Appendices
Appendix G: GPU Hardware and Cloud Compute

Choosing the Right GPU for Your Task

Different workloads stress different GPU characteristics. The following guide maps common LLM tasks to recommended hardware configurations.

Inference (Serving a Model)

Inference is typically memory-bandwidth-bound. The priority is: (1) enough VRAM to hold the model weights plus the KV cache, and (2) high memory bandwidth for fast token generation.
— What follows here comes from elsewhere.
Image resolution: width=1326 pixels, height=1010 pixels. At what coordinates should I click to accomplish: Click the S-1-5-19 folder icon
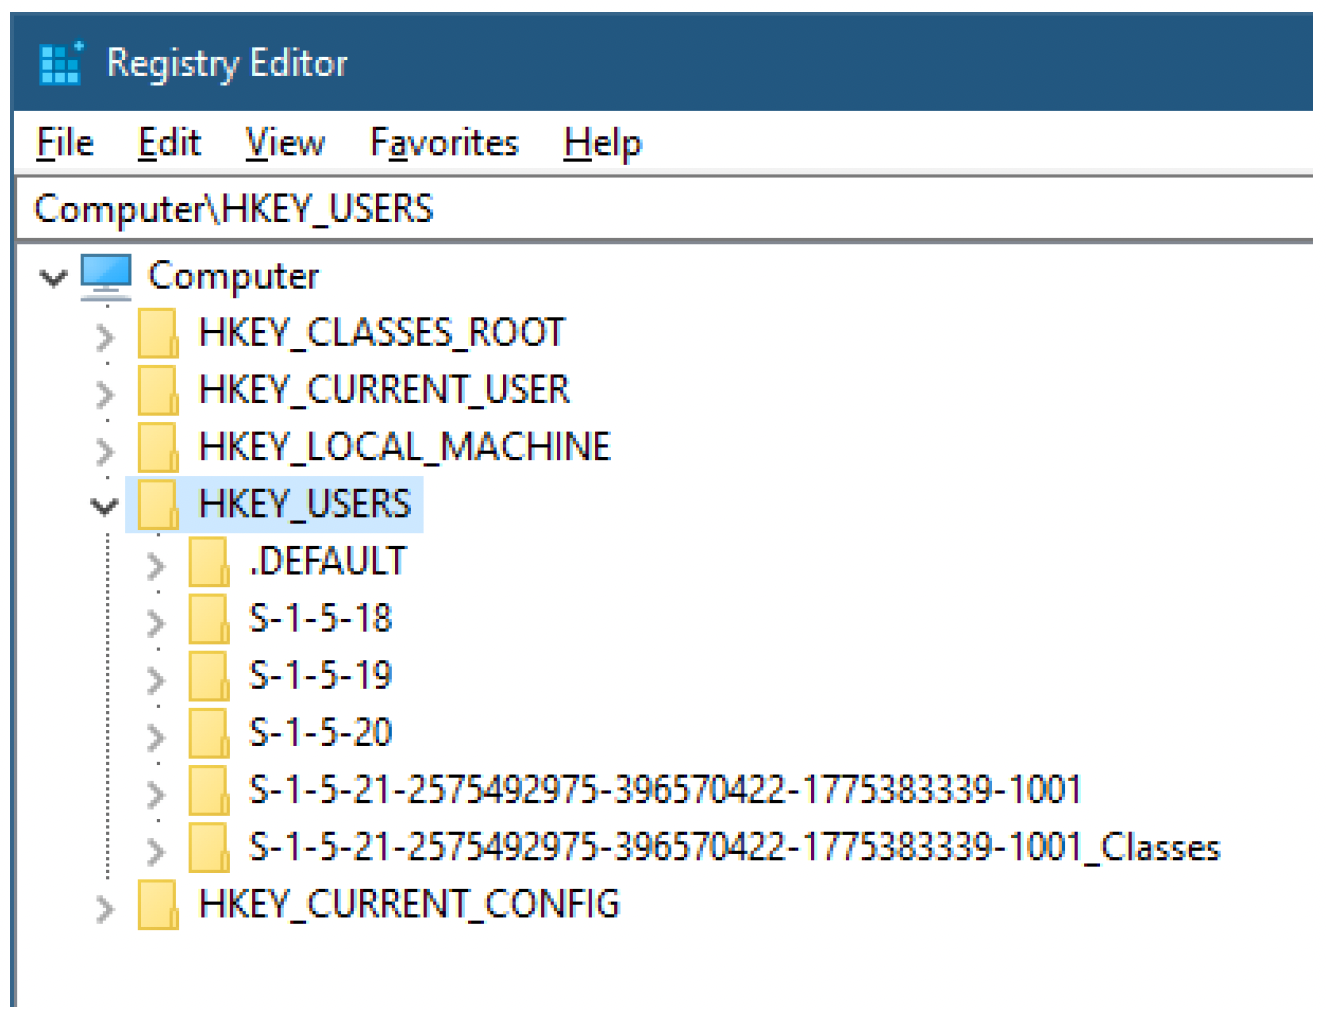(x=209, y=676)
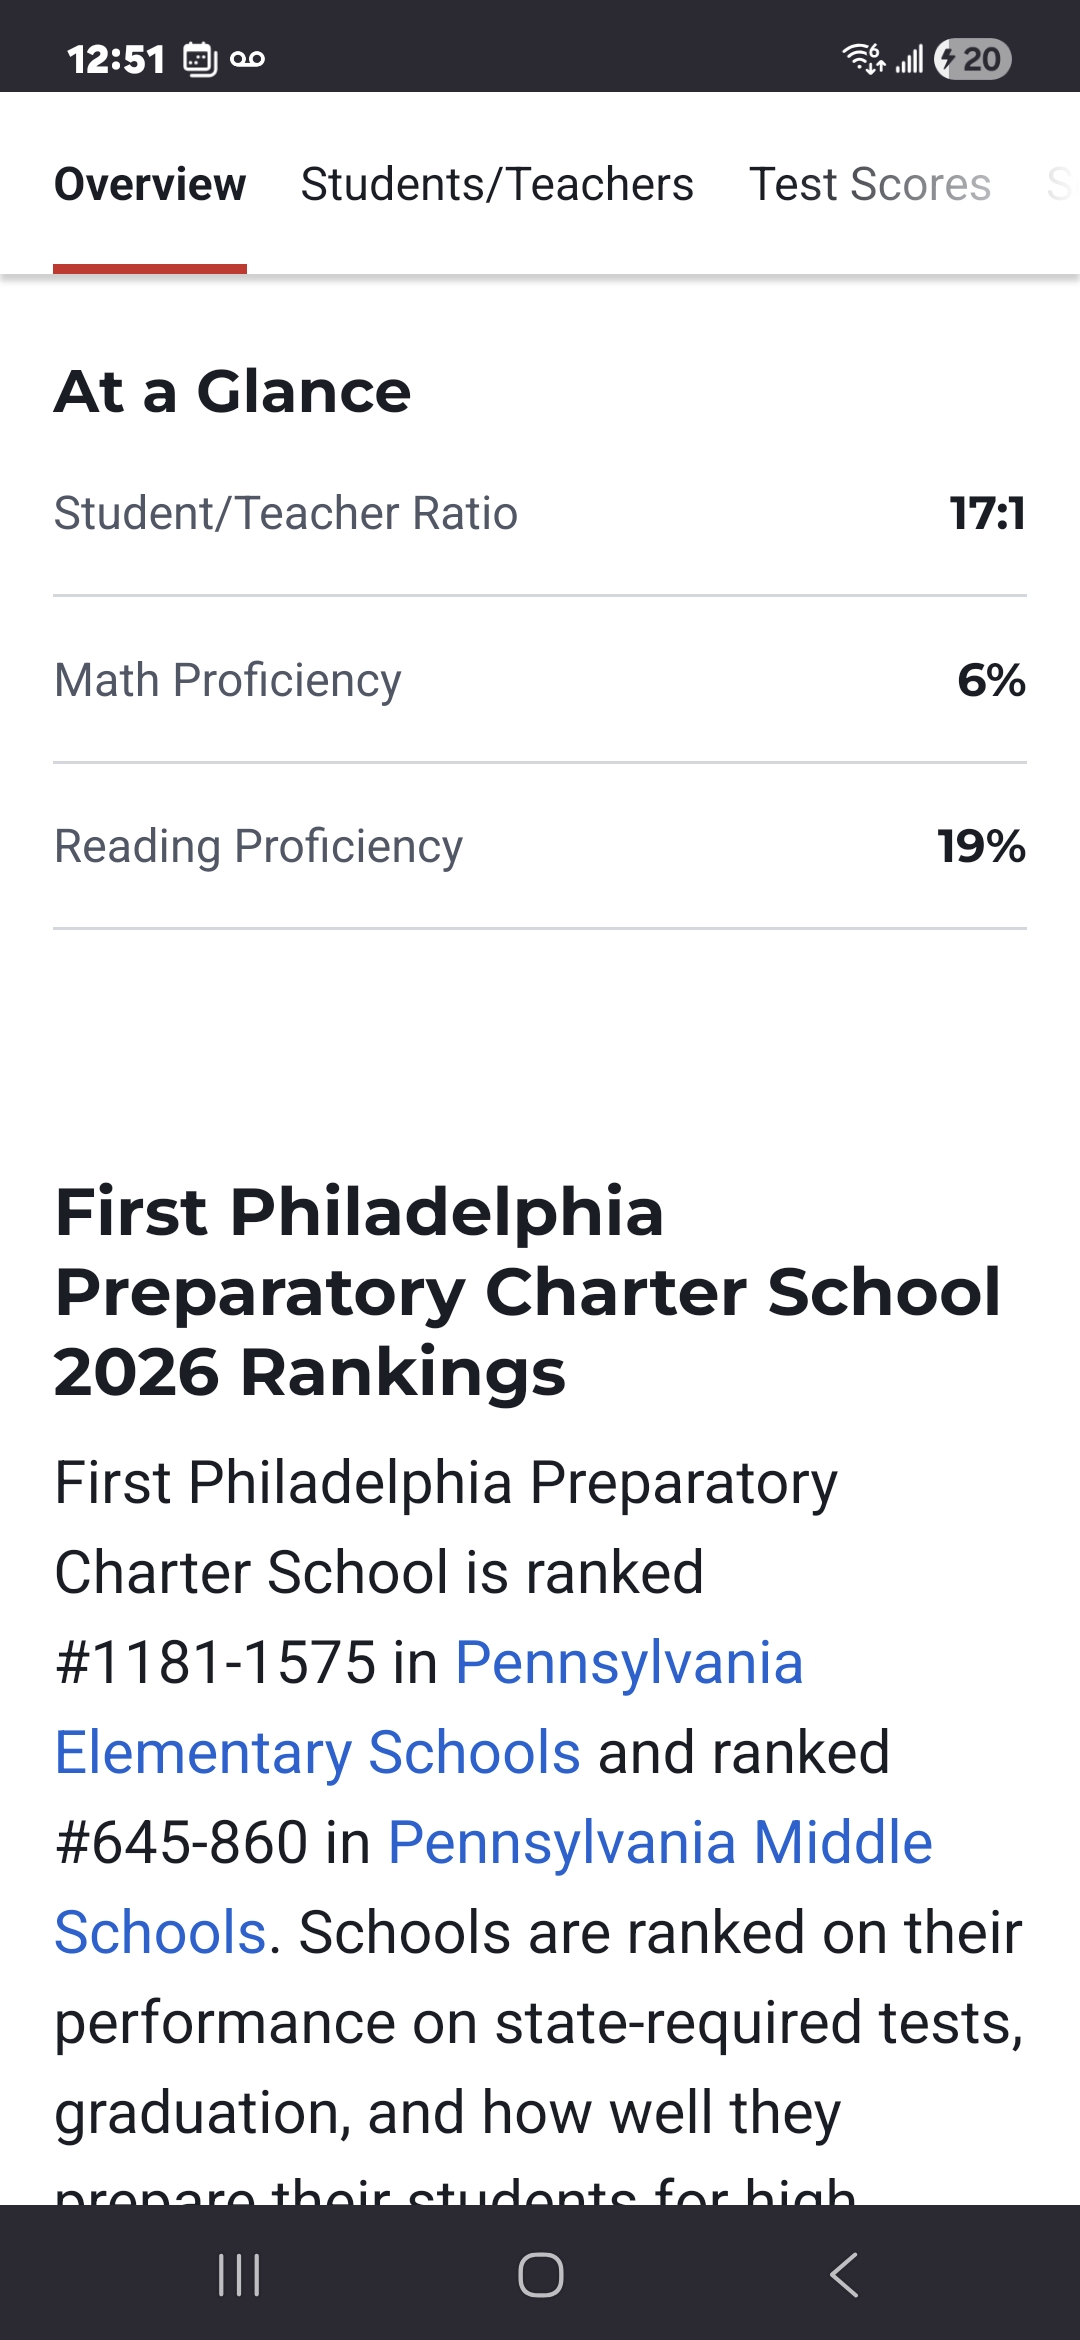Screen dimensions: 1080x2340
Task: Tap the At a Glance heading
Action: [x=233, y=391]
Inference (Serving a Model) Comparison
Model Size Precision VRAM Needed Recommended GPU(s)
7B-8B 4-bit (GPTQ/AWQ) ~6 GB Any consumer GPU (RTX 3060 12GB+), L40S
7B-8B BF16 ~16 GB RTX 4090, L40S, A100
13B-14B 4-bit ~10 GB RTX 4080+, L40S
70B 4-bit ~40 GB 1x A100 80GB, 1x H100, 1x MI300X
70B BF16 ~140 GB 2x A100, 1x H200, 1x MI300X
405B (Llama 3.1) FP8 ~405 GB 8x A100, 4x H200, 3x MI300X

Fine-Tuning (LoRA / QLoRA)

Fine-tuning requires enough memory for the model weights, optimizer states, gradients, and activations. QLoRA reduces this dramatically by quantizing the base model to 4-bit.

Fine-Tuning (LoRA / QLoRA) Comparison
Model Size Method VRAM Needed Recommended GPU(s)
7B-8B QLoRA (4-bit) ~10 GB RTX 3060 12GB, RTX 4070
7B-8B Full fine-tune (BF16) ~60 GB 1x A100 80GB, 1x H100
70B QLoRA (4-bit) ~48 GB 1x A100 80GB, 1x H100, RTX 4090 (tight)
70B Full fine-tune (BF16) ~500 GB 8x A100 80GB, 4x H200

Pretraining from Scratch

Pretraining is compute-bound: raw TFLOPS and multi-GPU scaling efficiency matter most. Large-scale pretraining also requires massive storage throughput and reliable networking.

Pretraining from Scratch Comparison
Model Size Training Tokens Approx. GPU-Hours (H100) Hardware Recommendation
1B 100B tokens ~500 H100-hours 8x H100 node (2-3 days)
7B 1T tokens ~10,000 H100-hours 32-64x H100 cluster (1-2 weeks)
70B 15T tokens ~1,700,000 H100-hours 2,000+ H100 cluster (months)
When VRAM Is the Bottleneck

For most practitioners, VRAM is the primary constraint. If a model does not fit in GPU memory, quantization (see Section 9.1) is often a better first step than buying a larger GPU.